Two Boeing 747-400 Freighters were sold on Tuesday on Taobao, the online shopping platform owned by Alibaba, for a combined 322.8 million yuan ($71.5m), reflecting the first time such jets were sold via online auction in China, and possibly the first-ever globally at online auction.

The sale was concluded after six failed attempts at offline private auctions organised by the seller - a state court - in the past few years.

SF Express, China's largest private courier, bought the jets from the Intermediate People's Court in the southern city of Shenzhen, which seized them after Jade Cargo International filed for bankruptcy in 2013, according to the South China Morning Post.

Three Boeing 747-400s had been put up for sale on Taobao's judicial auction arm from Monday to Tuesday. One of the jets parked at the Shenzhen Bao'an International Airport went unsold, with a starting bid of 122.6m yuan ($27m).


Taobao is an online shopping platform similar to eBay.

The other two planes bought by SF Express are housed at the Shanghai Pudong International Airport.

They had an opening bid of 133.8m yuan ($29.4m) and 135m yuan ($29.7m) respectively, and both drew two participants during the auction process.

The jets were eventually gavelled off at 160.8m yuan ($35.3m) and 162m yuan ($35.6m), up 20 per cent from the starting bids.

According to rules on Taobao's auction site, bidders were required to make security deposits of 6.1m yuan ($13.4m), 6.7m yuan ($14.7m), and 6.8m yuan ($14.9m) for the respective jets before the auction.

The winning bidder is obliged to complete the purchase by sending full payment within 15 working days.

SF Express confirmed to the Post it was the buyer of the two jets, without elaborating further.

The Shenzhen Intermediate People's Court has been trying to find buyers for the three planes since 2015, listing them with an initial combined price of 1.32 billion yuan ($290m). The previous six offline auctions fell through.


In September, the court put them up on Taobao's auction arm, with a combined minimum bid of 391m yuan ($86m), down 70 per cent from the initial level.

Last year, Concord Aerospace, a Florida-based aerospace company, tried to sell a Boeing 747 jumbo on eBay, with a starting bid of US$300,000 ($438,000). The aircraft's four jet engines had been removed and its electrical components had been stripped. Nonetheless, the plane didn't sell.

Demand for Boeing 747s, once known as the "Queen of the Skies", has been fading. Delta Air Lines and United Airlines are planning to phase out their remaining 747 wide-bodies by the end of this year.

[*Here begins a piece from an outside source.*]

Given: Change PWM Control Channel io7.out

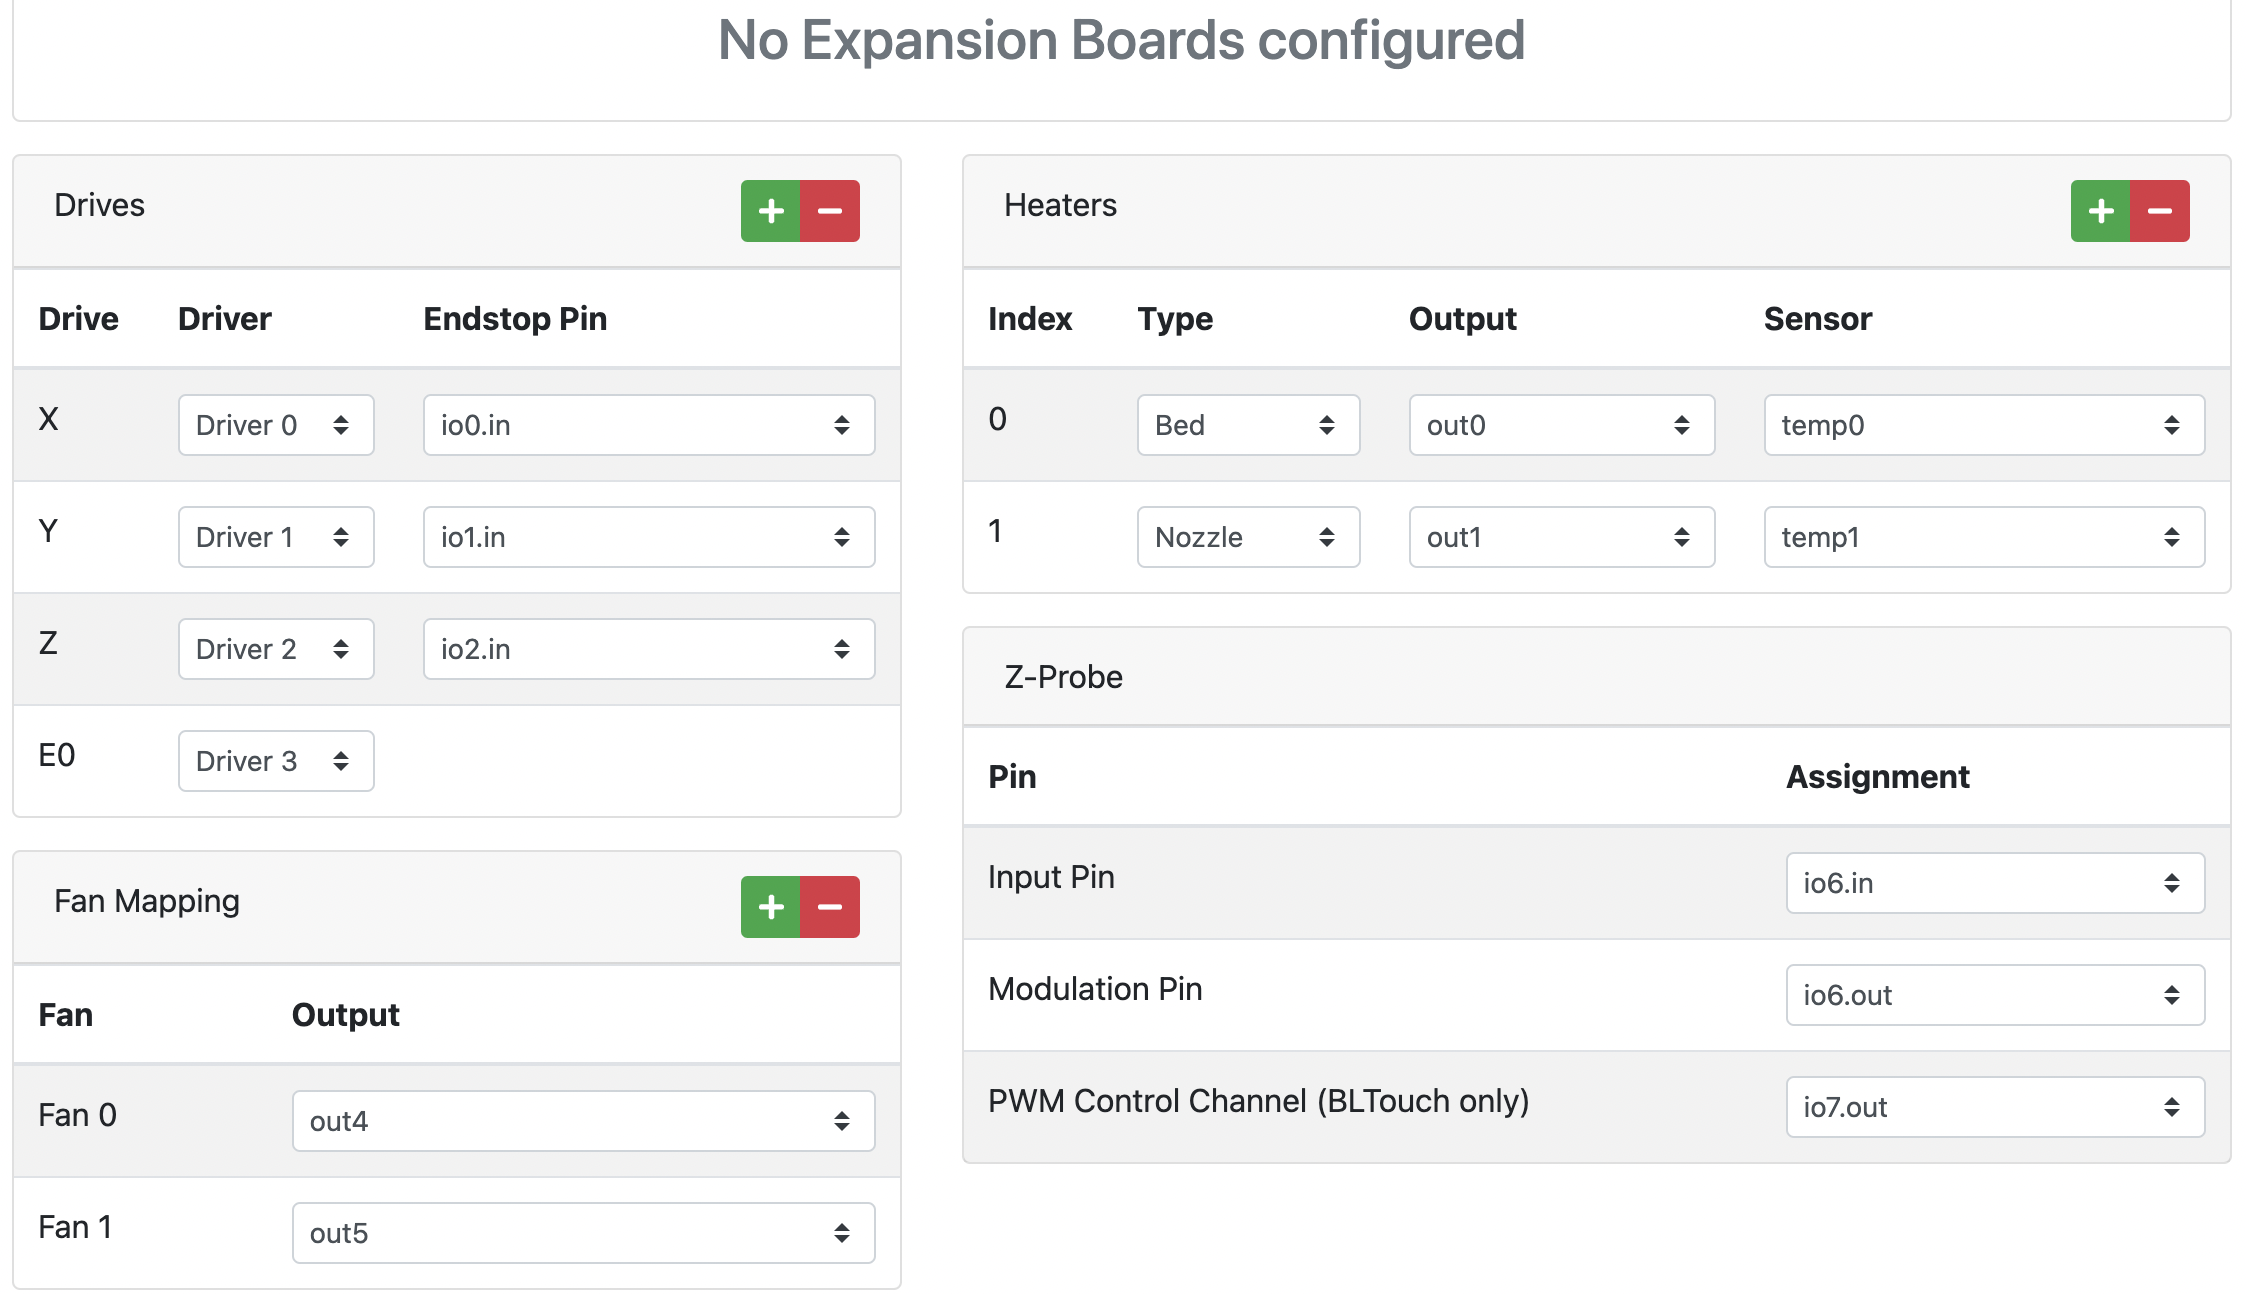Looking at the screenshot, I should point(1995,1107).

Still, Boeing has recently raised its estimate for mainland Chinese aircraft demand in the next 20 years, forecasting total demand of 7,240 airlines valued at nearly US$1.1 trillion ($1.6 trillion).

"China's fleet size is expected to grow at a pace well above the world average, and almost 20 per cent of global new aeroplane demand will be from airlines based in China," Boeing said in its China Current Market Outlook in September.

SF Express, one of China's largest logistics service providers controlled by billionaire Wang Wei, said earlier this year that it will spend 2.7b yuan ($595m) to buy aeroplanes and recruit pilots.

Its subsidiary, SF Airlines, has a fleet of 40 freighters on Chinese domestic and regional routes. So far they operate with an all-Boeing fleet.